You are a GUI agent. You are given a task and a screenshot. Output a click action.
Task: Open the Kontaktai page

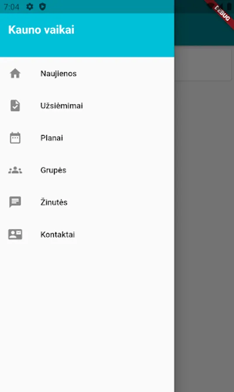87,234
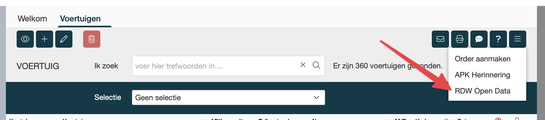545x120 pixels.
Task: Click the printer icon
Action: pyautogui.click(x=460, y=39)
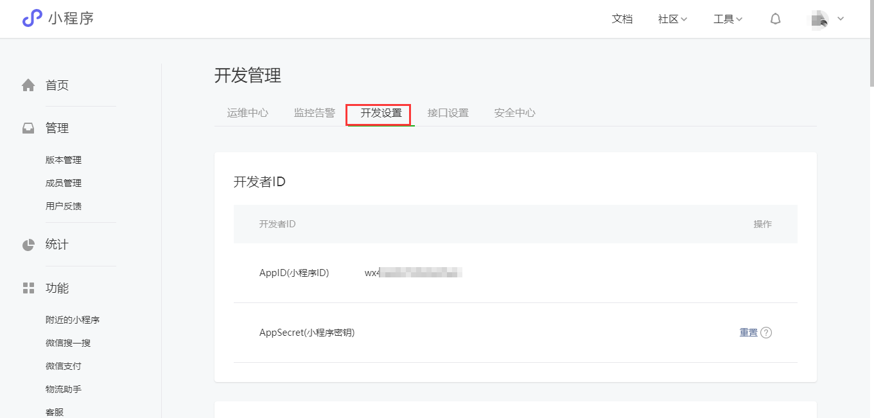
Task: Open the 文档 documentation link
Action: 622,19
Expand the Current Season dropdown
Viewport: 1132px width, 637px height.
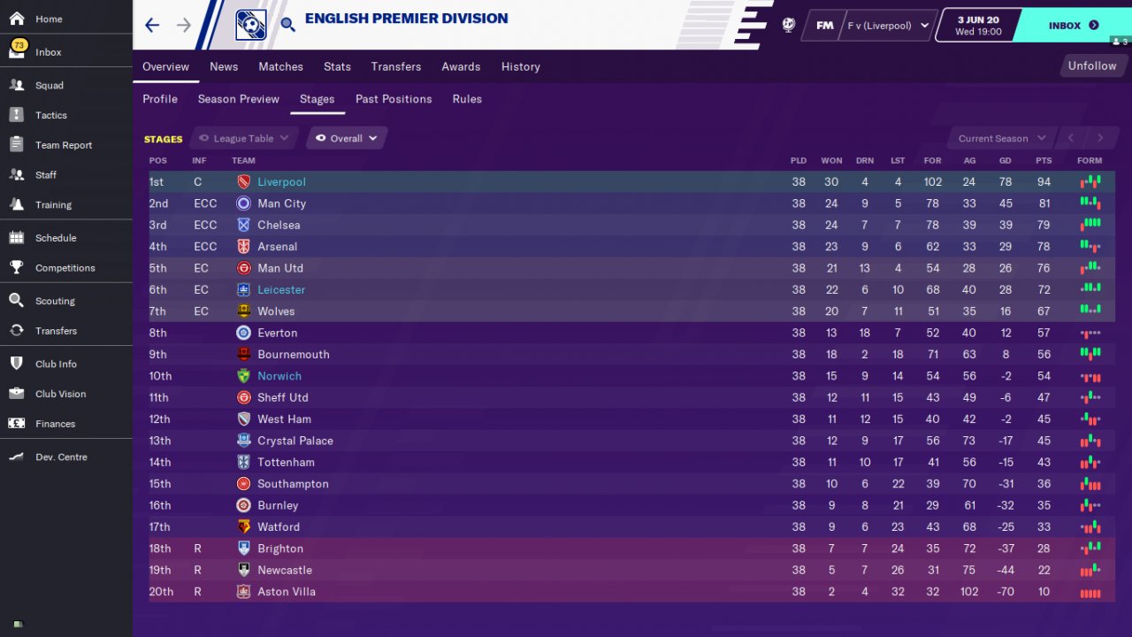click(x=1002, y=138)
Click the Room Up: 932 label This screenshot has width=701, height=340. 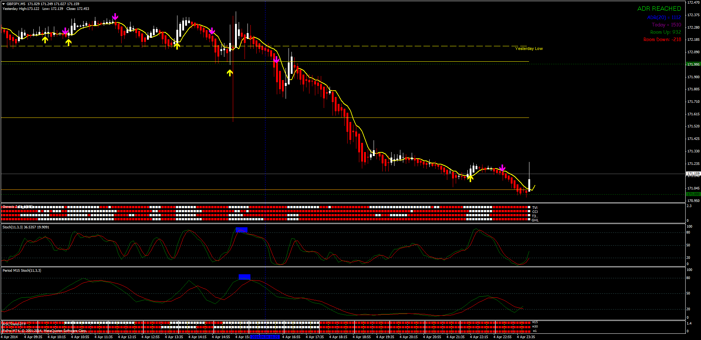click(666, 32)
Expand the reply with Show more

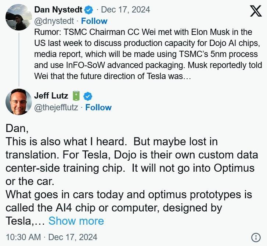[x=76, y=221]
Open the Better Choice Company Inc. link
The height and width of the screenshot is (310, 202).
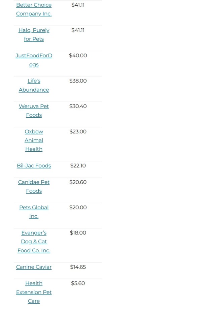click(x=34, y=9)
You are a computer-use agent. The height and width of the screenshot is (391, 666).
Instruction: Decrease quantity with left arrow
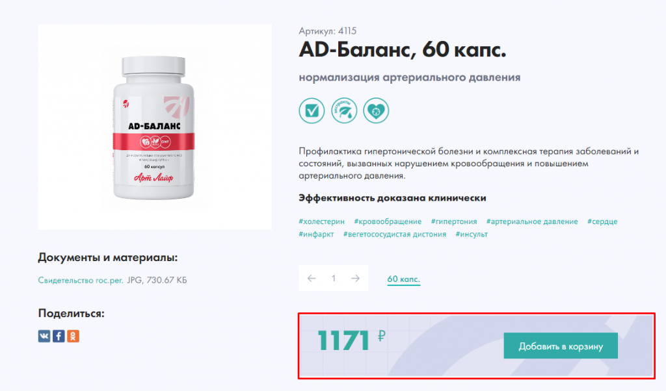(312, 278)
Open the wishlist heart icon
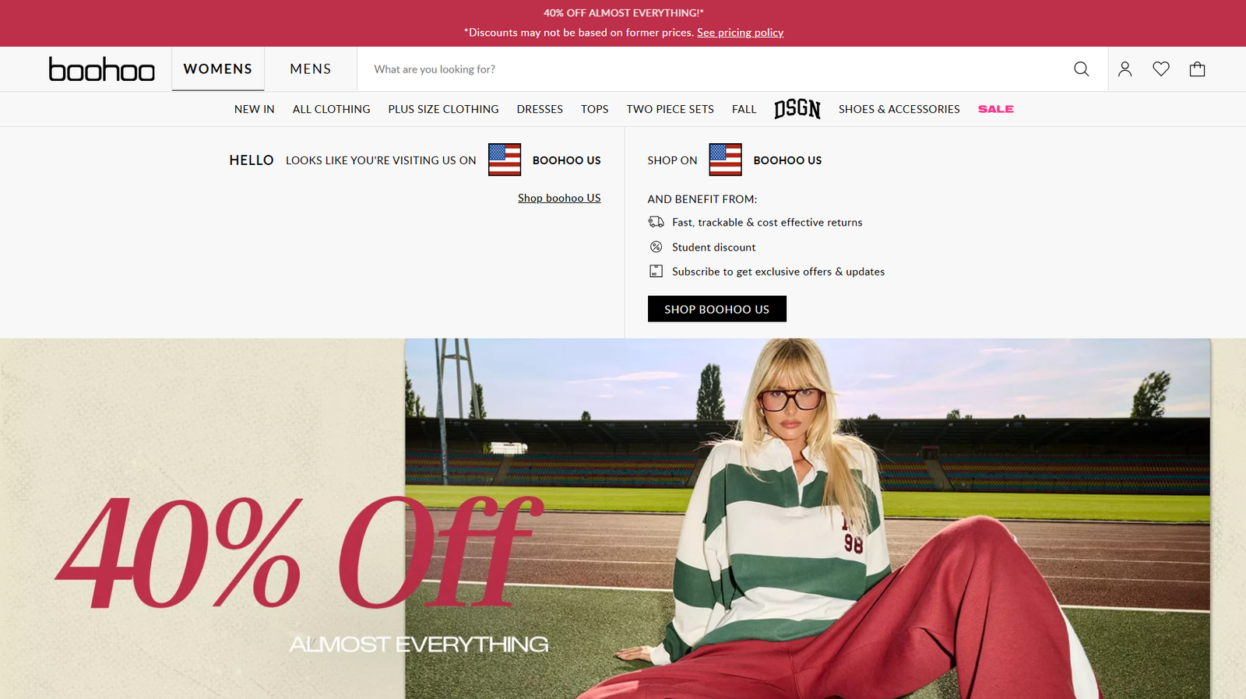Viewport: 1246px width, 699px height. tap(1161, 69)
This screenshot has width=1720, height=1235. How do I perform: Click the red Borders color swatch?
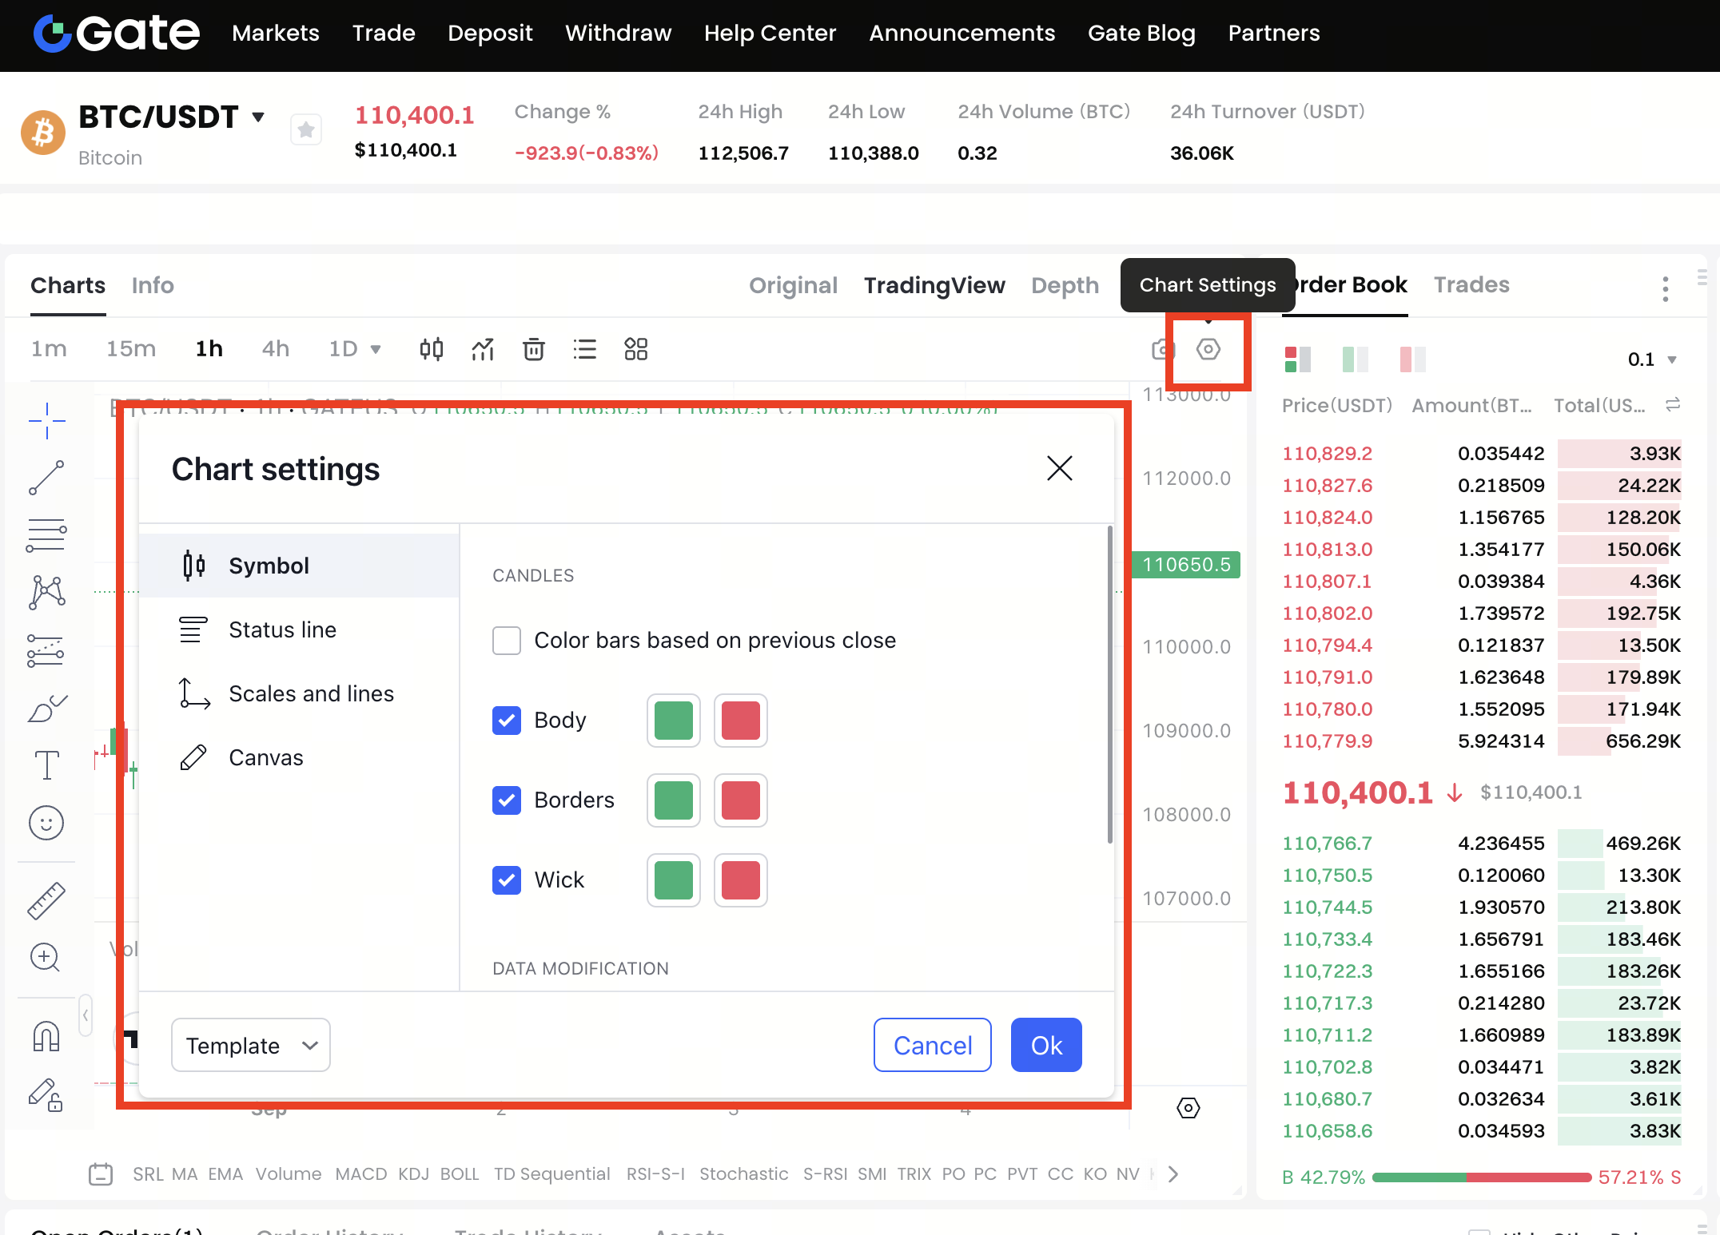(740, 800)
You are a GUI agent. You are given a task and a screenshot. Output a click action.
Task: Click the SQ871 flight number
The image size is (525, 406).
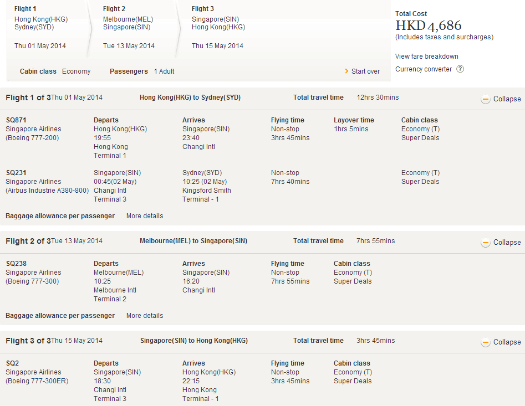[16, 120]
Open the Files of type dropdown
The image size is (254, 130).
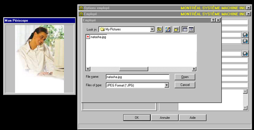point(167,85)
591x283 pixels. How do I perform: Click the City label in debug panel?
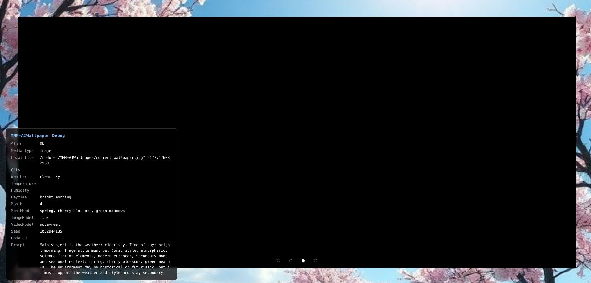click(16, 170)
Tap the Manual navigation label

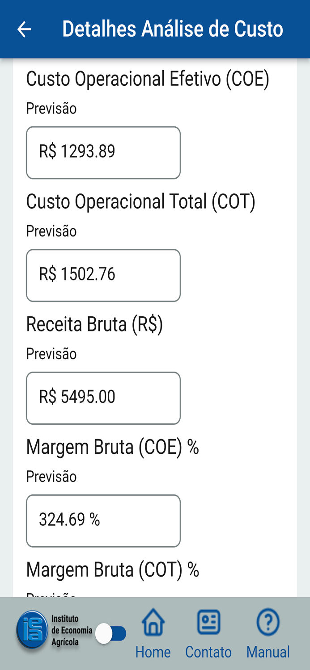(x=268, y=651)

__________

» OBJECTIVE
Copy verbatim every line of the items from the line containing "591x283 pixels. How" through the end of the items, inclusive. Omit the pictures.

» RESULT OF THIS EXERCISE
591x283 pixels. How do I perform: Click the City label in debug panel?
click(16, 170)
Tap the Manual navigation label

(x=268, y=651)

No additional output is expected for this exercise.